Casei-me aos 25 anos, acreditando que o casamento era o final feliz que toda mulher sonhava. Mas em três anos, percebi que tinha sido a pior decisão da minha vida.
Naquele dia, ardia com uma febre acima dos 40°C. O corpo tremia, a cabeça rodava, cada membro pesado como pedra. Só queria ficar imóvel e descansar. Mas, ao anoitecer, quando o meu marido, Guilherme, chegou do trabalho, as primeiras palavras que saíram da sua boca foram um rosnado:
“Por que o arroz não está pronto? Por que não cozinhaste?”
Tentei levantar-me, murmurando com voz débil:
“Eu… estou com febre. Não consigo hoje. Só por esta noite, amanhã compenso.”
Mas os olhos dele encheram-se de fúria. “Que serventia tem uma mulher que não consegue fazer um tacho de arroz?” berrou, antes de a palma da mão me atingir a cara com a força de um trovão.
A face ardeu, as lágrimas caíram sem controlo. Não sabia se era da dor ou da humilhação. Tentei protestar: “Guilherme… estou mesmo doente…”, mas ele não quis saber. Entrou no quarto como um furacão, bateu a porta e deixou-me ali, a tremer no sofá.
Naquela noite, delirante de febre, percebi a verdade: o homem que eu chamava de marido nunca me amara. Nunca me vira como companheira, apenas como criada.
De manhã, sabia que não podia continuar. Com as mãos trémulas mas o coração estranhamente calmo, preenchi os papéis do divórcio e assinei o meu nome. Entrei na sala e disse, sem emoção:
“Guilherme, quero o divórcio. Não vou viver mais assim.”
Antes que ele respondesse, a minha sogra, Dona Amélia, saiu da cozinha aos gritos, a voz como um temporal:
“Divórcio? A quem é que queres assustar? Esta casa não é um lugar do qual se sai assim, sem mais nem menos!”
Apontei-me com o dedo, berrando ainda mais alto:
“Se saíres, vais acabar a mendigar na rua. Ninguém vai querer uma esposa inútil como tu!”
Foi outra bofetada, mas desta vez não doeu. Mantive-me firme, olhei-a nos olhos e respondi com calma:
“Mendigar na rua ainda seria melhor do que viver nesta casa sem dignidade. Pelo menos os mendigos são livres. Prefiro pedir esmola a ser sombra da tua família.”
A sala ficou em silêncio. Até o Guilherme, que se precipitou para gritar, parou sob o meu olhar. Pela primeira vez, não senti medo.
Com uma mala pequena, deixei tudo para trás. Os vizinhos sussurravam enquanto eu ia embora: “Pobre coitada, mas tem coragem.”

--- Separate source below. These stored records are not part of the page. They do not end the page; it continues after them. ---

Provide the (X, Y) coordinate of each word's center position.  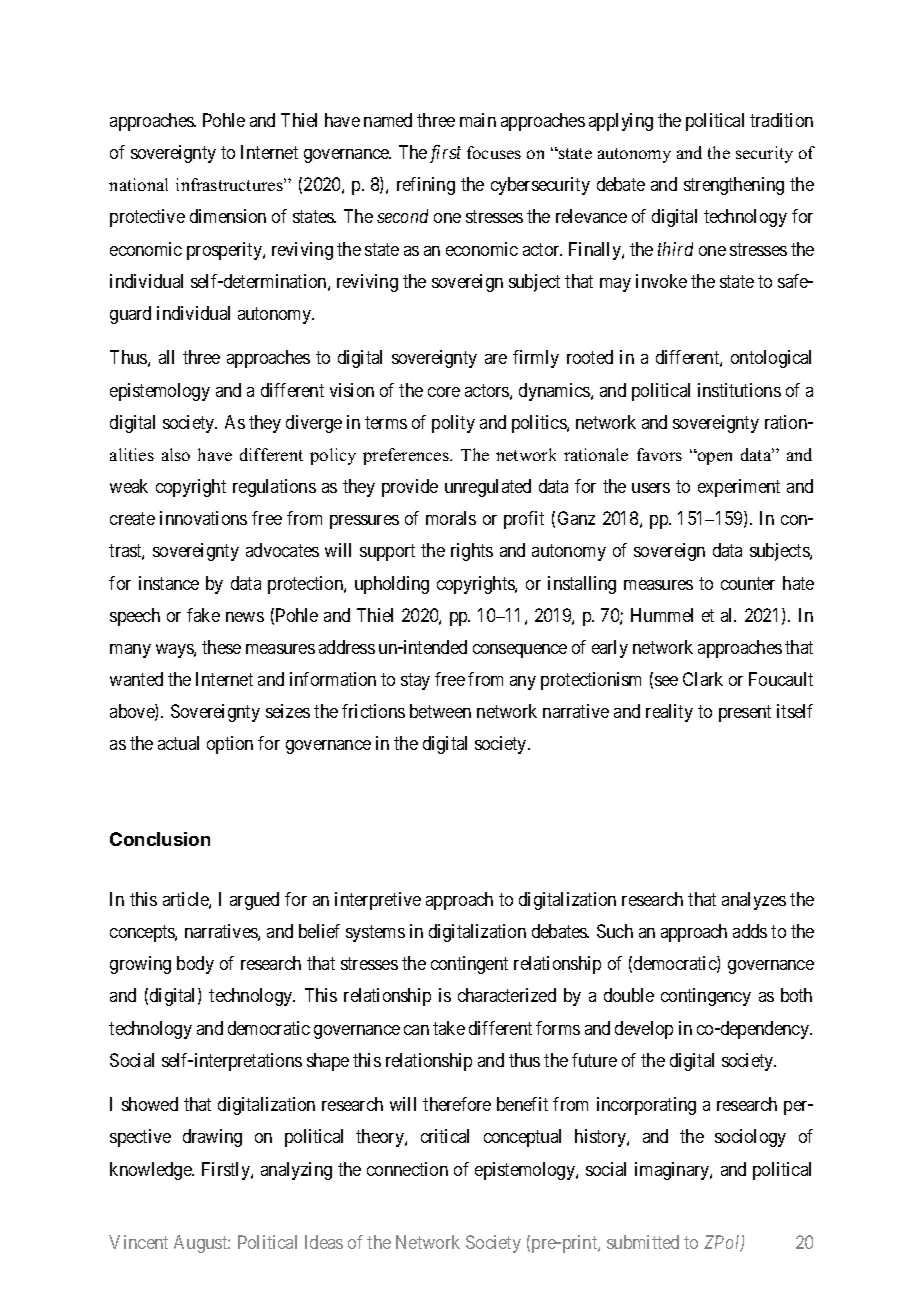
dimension (228, 216)
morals (451, 518)
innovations (203, 518)
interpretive (378, 901)
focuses (494, 152)
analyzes (754, 901)
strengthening (734, 186)
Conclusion (160, 839)
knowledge (152, 1171)
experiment (739, 488)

A vida depois não foi fácil. Aluguei um quarto minúsculo, voltei a trabalhar e fui-me curando. Mas todas as manhãs, ao acordar, sentia alívio. Não mais bofetadas inesperadas, não mais noites passadas com medo.
Um mês depois, a força e o espírito regressaram. O trabalho fluía melhor, os amigos animavam-me, os colegas apoiavam-me. Percebi que a felicidade não está numa casa grande, mas na paz e no respeito.
Entretanto, Guilherme e a mãe enfrentaram a sua própria queda. Espalhou-se a notícia da crueldade dele, e a loja deles perdeu clientes. As pessoas evitavam-nos, fartas da arrogância da Dona Amélia.
Com os meses, tornei-me mais forte, mais livre. Muitas vezes, lembro-me daquela noite febril—foi o ponto de virada que me salvou.
Certa vez, perguntaram-me se me arrependia do divórcio. Ri.
“Arrependida? Não. O único arrependimento é não ter saído mais cedo. Se não tivesse assinado aqueles papéis naquele dia, ainda seria uma sombra. Agora sou livre, e a liberdade é o maior presente de todos.”